The show’s cast comes from across Texas and uses the same script and score that was first created for the show 22 years ago. The staging has evolved, though, to include a “rain current” that simulates the storm that Jesus calmed on the Sea of Galilee, as well as pyrotechnics and other effects.
Groups that come for “The Promise” can also take a backstage tour to learn about the special attention to detail that goes into the production.
“People can go backstage and talk to our props master, who shows them how our props are made,” Gibson said. “She’s very thorough with her research: Any food onstage is real food that is made every night for our scenes, and she burns her own incense. It’s very authentic.”
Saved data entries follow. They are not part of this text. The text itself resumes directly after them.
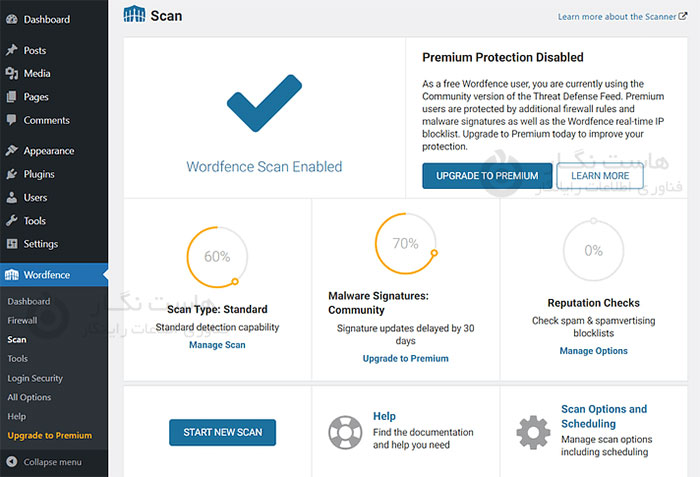This screenshot has height=477, width=700.
Task: Click the Posts pushpin icon
Action: tap(11, 50)

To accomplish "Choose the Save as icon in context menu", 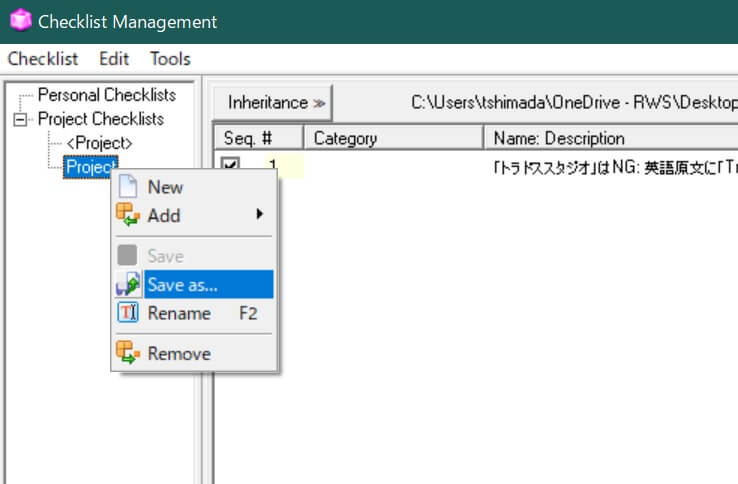I will click(x=127, y=285).
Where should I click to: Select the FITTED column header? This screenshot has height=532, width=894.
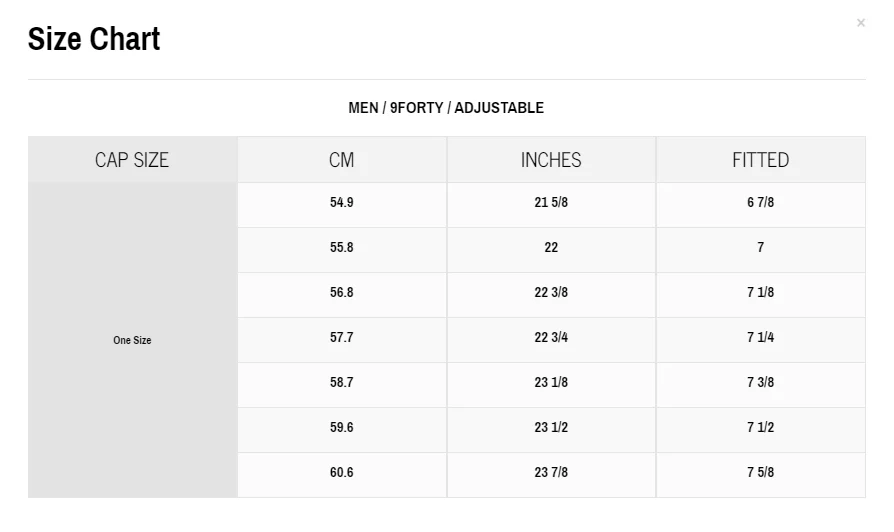click(760, 160)
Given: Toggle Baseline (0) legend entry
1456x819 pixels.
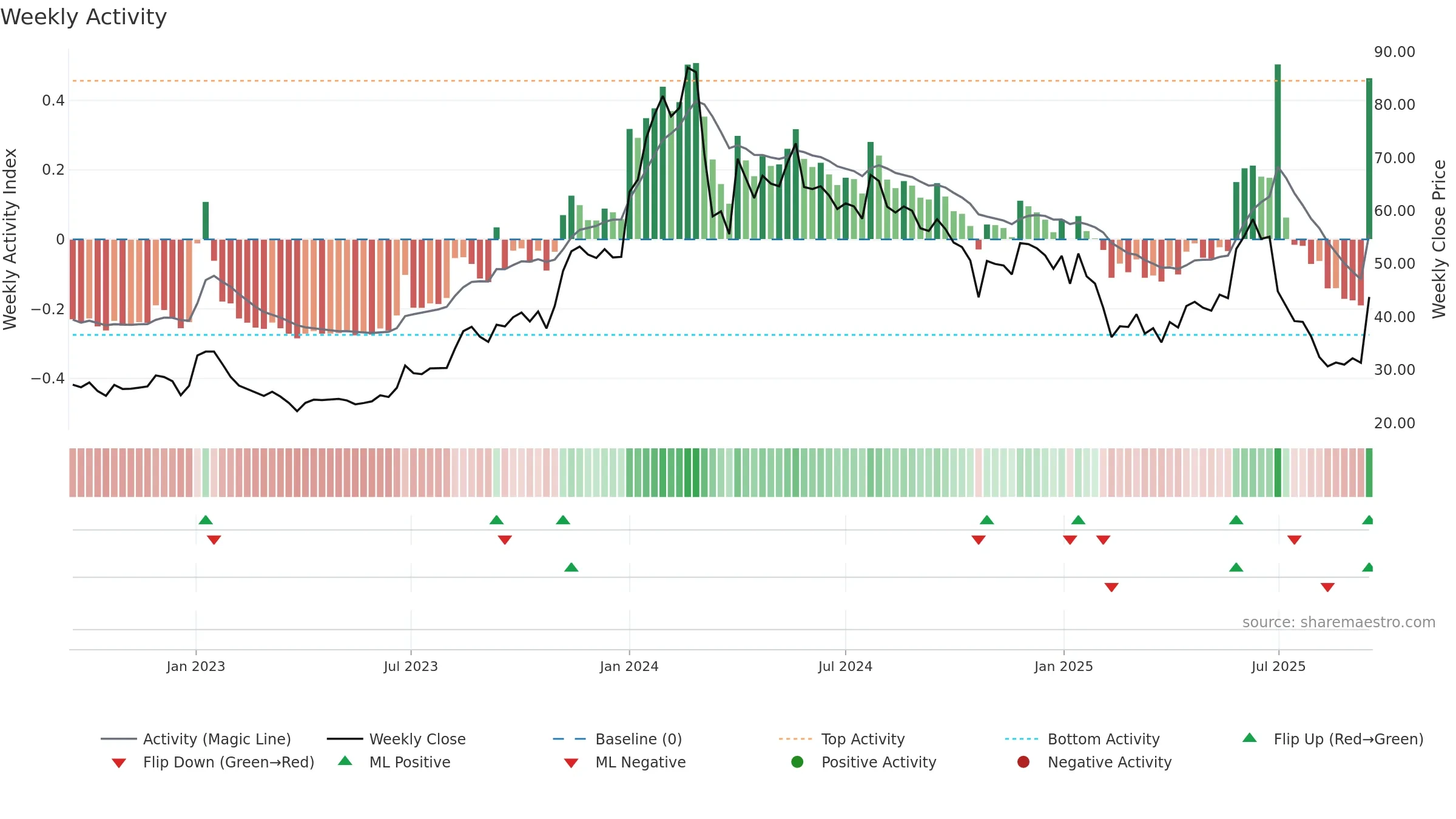Looking at the screenshot, I should coord(618,739).

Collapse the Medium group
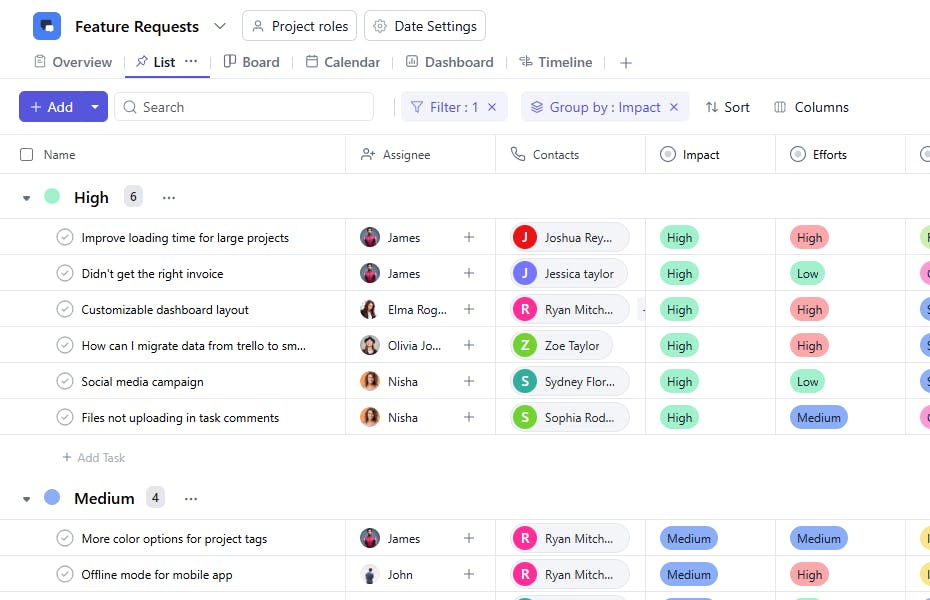pyautogui.click(x=27, y=497)
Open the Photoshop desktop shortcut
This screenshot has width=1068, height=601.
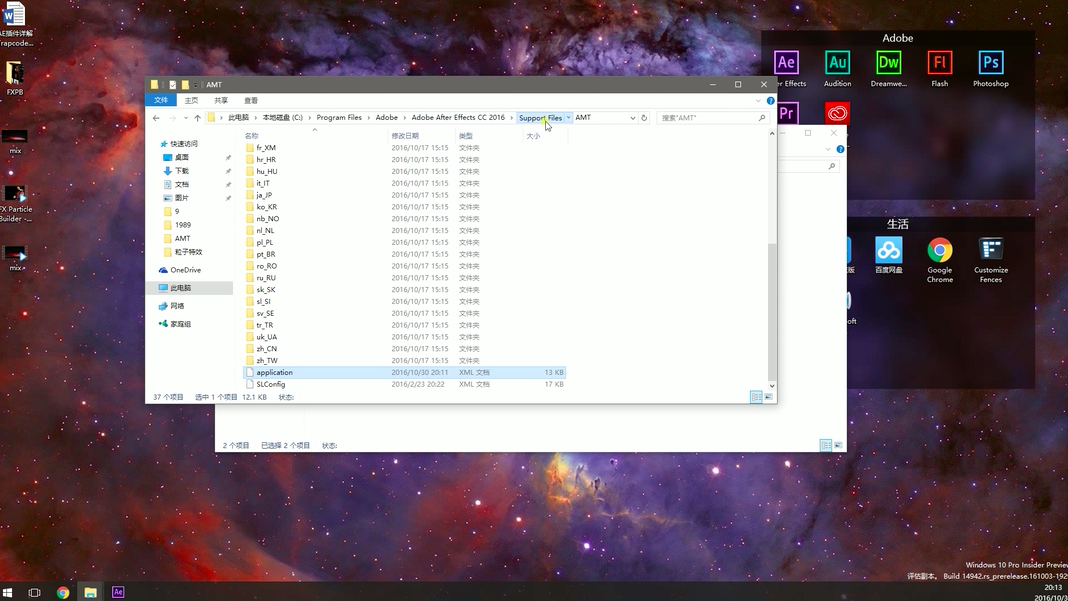click(x=990, y=69)
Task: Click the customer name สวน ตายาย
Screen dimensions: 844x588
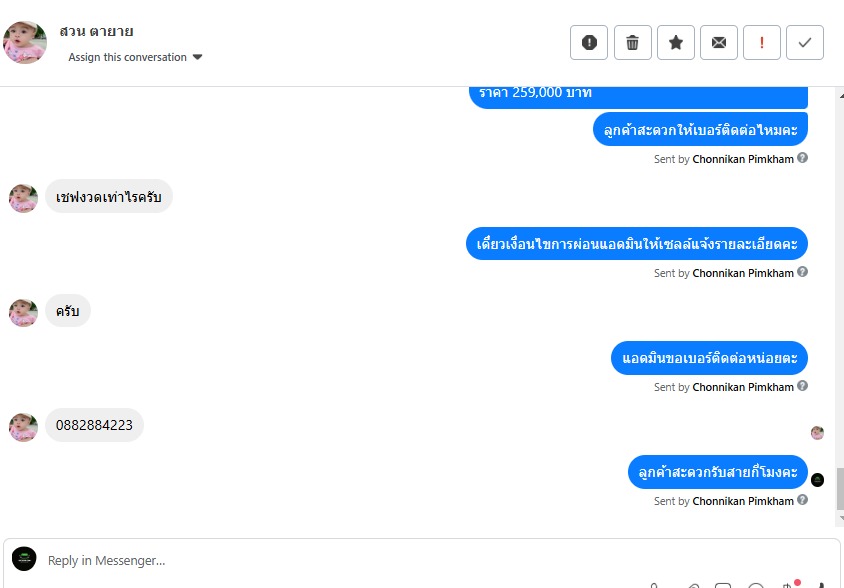Action: [96, 31]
During the tour, visitors also see costumes and sets, meet some of the actors and can walk onto the stage, which is half the length of a football field.
BibleWalk’s ‘Dinner With Grace’
The members of Diamond Hill Cathedral in Mansfield, Ohio, have a heart for outreach that has led to the creation of BibleWalk, a biblical wax-figure and art museum, and “Dinner With Grace,” a weekly dinner theater presentation.
|Courtesy Dinner with Grace|
On Saturday afternoons and evenings, members come together to stage dinner theater productions for audiences of up to 250 people.
“The scripts are original scripts, the cast members are all volunteers, and the hearts of the people are certainly in this,” said Julia Hardin, who writes and directs all of the shows. “Many people remark that they can’t believe that our people haven’t had any formal training. We’ve had wonderful success with our dinner theater, but we give all the glory to the Lord.”
Hardin said that all the productions are focused on ministry. The most popular show from last year, “The Essential Ingredient,” touched so many people that she wrote a sequel called “Mourning to Morning” that is being performed this summer. At Christmastime, the group will present a new play called “The Hidden Treasure,” and next Easter season will bring the return of the Passover-themed “He Brought Us Out of Egypt.”
“During the Easter play, we serve a traditional Passover meal,” Hardin said. “We also have a regular chicken dinner beforehand and end the show with Communion.”